YOUR GOAL:
Reproduce all of the following material line for line, with no changes.
[start DATA FOR THIS TASK]
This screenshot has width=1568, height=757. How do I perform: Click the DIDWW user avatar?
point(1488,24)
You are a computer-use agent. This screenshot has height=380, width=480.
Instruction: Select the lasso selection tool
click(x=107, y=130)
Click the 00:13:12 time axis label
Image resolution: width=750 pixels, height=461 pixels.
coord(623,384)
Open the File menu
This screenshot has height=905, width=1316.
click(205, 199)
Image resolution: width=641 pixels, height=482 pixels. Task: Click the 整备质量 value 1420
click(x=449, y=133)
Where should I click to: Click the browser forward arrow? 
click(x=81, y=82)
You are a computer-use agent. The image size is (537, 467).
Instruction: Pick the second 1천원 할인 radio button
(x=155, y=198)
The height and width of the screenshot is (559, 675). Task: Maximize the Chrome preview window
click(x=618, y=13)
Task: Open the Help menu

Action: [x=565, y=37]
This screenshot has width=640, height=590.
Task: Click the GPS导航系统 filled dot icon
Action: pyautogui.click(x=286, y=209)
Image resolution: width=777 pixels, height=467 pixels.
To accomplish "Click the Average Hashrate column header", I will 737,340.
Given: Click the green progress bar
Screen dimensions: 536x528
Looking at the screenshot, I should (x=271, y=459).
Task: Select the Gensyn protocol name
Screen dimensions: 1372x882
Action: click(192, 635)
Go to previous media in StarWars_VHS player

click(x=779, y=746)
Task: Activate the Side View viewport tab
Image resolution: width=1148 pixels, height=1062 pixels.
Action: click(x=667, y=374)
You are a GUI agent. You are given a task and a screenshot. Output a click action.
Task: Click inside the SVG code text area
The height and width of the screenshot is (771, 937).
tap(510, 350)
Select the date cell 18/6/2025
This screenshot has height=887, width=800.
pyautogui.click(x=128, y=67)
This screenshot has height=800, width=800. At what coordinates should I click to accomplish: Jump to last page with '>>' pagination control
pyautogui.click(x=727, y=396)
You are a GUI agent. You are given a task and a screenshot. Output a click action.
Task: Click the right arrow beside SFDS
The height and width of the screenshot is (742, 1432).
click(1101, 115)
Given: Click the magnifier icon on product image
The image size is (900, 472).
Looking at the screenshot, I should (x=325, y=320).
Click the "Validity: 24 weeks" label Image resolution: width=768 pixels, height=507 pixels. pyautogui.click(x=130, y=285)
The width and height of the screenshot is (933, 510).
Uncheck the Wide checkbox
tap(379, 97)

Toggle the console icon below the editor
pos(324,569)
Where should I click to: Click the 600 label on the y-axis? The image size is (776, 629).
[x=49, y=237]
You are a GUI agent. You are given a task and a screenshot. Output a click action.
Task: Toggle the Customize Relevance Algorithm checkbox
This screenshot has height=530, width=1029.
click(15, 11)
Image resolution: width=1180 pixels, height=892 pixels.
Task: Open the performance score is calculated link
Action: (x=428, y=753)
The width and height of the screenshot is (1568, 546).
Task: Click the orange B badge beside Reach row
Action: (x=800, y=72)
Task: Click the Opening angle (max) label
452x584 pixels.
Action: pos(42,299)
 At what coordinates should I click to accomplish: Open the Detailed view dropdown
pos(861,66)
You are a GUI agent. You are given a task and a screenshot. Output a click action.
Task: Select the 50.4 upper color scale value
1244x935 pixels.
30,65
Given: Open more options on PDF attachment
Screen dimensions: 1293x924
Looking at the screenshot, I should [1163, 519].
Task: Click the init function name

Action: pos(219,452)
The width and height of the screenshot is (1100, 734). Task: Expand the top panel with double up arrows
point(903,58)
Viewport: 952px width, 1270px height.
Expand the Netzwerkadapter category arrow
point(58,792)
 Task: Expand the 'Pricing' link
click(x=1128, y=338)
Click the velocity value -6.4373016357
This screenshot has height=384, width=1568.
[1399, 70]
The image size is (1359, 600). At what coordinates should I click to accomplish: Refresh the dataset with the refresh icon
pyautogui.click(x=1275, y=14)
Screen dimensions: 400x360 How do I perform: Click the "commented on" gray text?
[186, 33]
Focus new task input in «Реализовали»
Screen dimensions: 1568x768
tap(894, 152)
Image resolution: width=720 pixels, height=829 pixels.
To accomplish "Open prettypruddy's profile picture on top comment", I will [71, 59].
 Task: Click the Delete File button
[end DATA FOR THIS TASK]
CORRECT ANSWER:
This screenshot has width=1568, height=757. How do I perform: Click the DIDWW user avatar?
point(1488,24)
You are a computer-use agent. This screenshot has height=380, width=480.
Instruction: Select the lasso selection tool
click(x=107, y=130)
Click the 00:13:12 time axis label
Image resolution: width=750 pixels, height=461 pixels.
coord(623,384)
Open the File menu
This screenshot has height=905, width=1316.
click(205, 199)
Image resolution: width=641 pixels, height=482 pixels. Task: Click the 整备质量 value 1420
click(x=449, y=133)
Where should I click to: Click the browser forward arrow? 
click(x=81, y=82)
You are a computer-use agent. The image size is (537, 467).
Instruction: Pick the second 1천원 할인 radio button
(x=155, y=198)
The height and width of the screenshot is (559, 675). Task: Maximize the Chrome preview window
click(x=618, y=13)
Task: Open the Help menu

Action: [x=565, y=37]
This screenshot has width=640, height=590.
Task: Click the GPS导航系统 filled dot icon
Action: pyautogui.click(x=286, y=209)
Image resolution: width=777 pixels, height=467 pixels.
To accomplish "Click the Average Hashrate column header", I will 737,340.
Given: Click the green progress bar
Screen dimensions: 536x528
Looking at the screenshot, I should (x=271, y=459).
Task: Select the Gensyn protocol name
Screen dimensions: 1372x882
Action: click(192, 635)
Go to previous media in StarWars_VHS player

click(x=779, y=746)
Task: Activate the Side View viewport tab
Image resolution: width=1148 pixels, height=1062 pixels.
Action: click(x=667, y=374)
You are a GUI agent. You are given a task and a screenshot. Output a click action.
Task: Click inside the SVG code text area
The height and width of the screenshot is (771, 937).
tap(510, 350)
Select the date cell 18/6/2025
This screenshot has height=887, width=800.
pyautogui.click(x=128, y=67)
This screenshot has height=800, width=800. At what coordinates should I click to accomplish: Jump to last page with '>>' pagination control
pyautogui.click(x=727, y=396)
You are a GUI agent. You are given a task and a screenshot. Output a click action.
Task: Click the right arrow beside SFDS
The height and width of the screenshot is (742, 1432).
click(1101, 115)
Given: Click the magnifier icon on product image
The image size is (900, 472).
Looking at the screenshot, I should (x=325, y=320).
Click the "Validity: 24 weeks" label Image resolution: width=768 pixels, height=507 pixels. pyautogui.click(x=130, y=285)
The width and height of the screenshot is (933, 510).
Uncheck the Wide checkbox
tap(379, 97)

Toggle the console icon below the editor
pos(324,569)
Where should I click to: Click the 600 label on the y-axis? The image size is (776, 629).
[x=49, y=237]
You are a GUI agent. You are given a task and a screenshot. Output a click action.
Task: Toggle the Customize Relevance Algorithm checkbox
This screenshot has height=530, width=1029.
click(15, 11)
Image resolution: width=1180 pixels, height=892 pixels.
Task: Open the performance score is calculated link
Action: (x=428, y=753)
The width and height of the screenshot is (1568, 546).
Task: Click the orange B badge beside Reach row
Action: (x=800, y=72)
Task: Click the Opening angle (max) label
452x584 pixels.
Action: pos(42,299)
 At what coordinates should I click to accomplish: Open the Detailed view dropdown
pos(861,66)
You are a GUI agent. You are given a task and a screenshot. Output a click action.
Task: Select the 50.4 upper color scale value
1244x935 pixels.
30,65
Given: Open more options on PDF attachment
Screen dimensions: 1293x924
Looking at the screenshot, I should [1163, 519].
Task: Click the init function name

Action: pos(219,452)
The width and height of the screenshot is (1100, 734). Task: Expand the top panel with double up arrows
point(903,58)
Viewport: 952px width, 1270px height.
Expand the Netzwerkadapter category arrow
point(58,792)
 Task: Expand the 'Pricing' link
click(x=1128, y=338)
Click the velocity value -6.4373016357
This screenshot has height=384, width=1568.
[1399, 70]
The image size is (1359, 600). At what coordinates should I click to accomplish: Refresh the dataset with the refresh icon
pyautogui.click(x=1275, y=14)
Screen dimensions: 400x360 How do I perform: Click the "commented on" gray text?
[186, 33]
Focus new task input in «Реализовали»
Screen dimensions: 1568x768
tap(894, 152)
Image resolution: width=720 pixels, height=829 pixels.
To accomplish "Open prettypruddy's profile picture on top comment", I will [71, 59].
 Task: Click the Delete File button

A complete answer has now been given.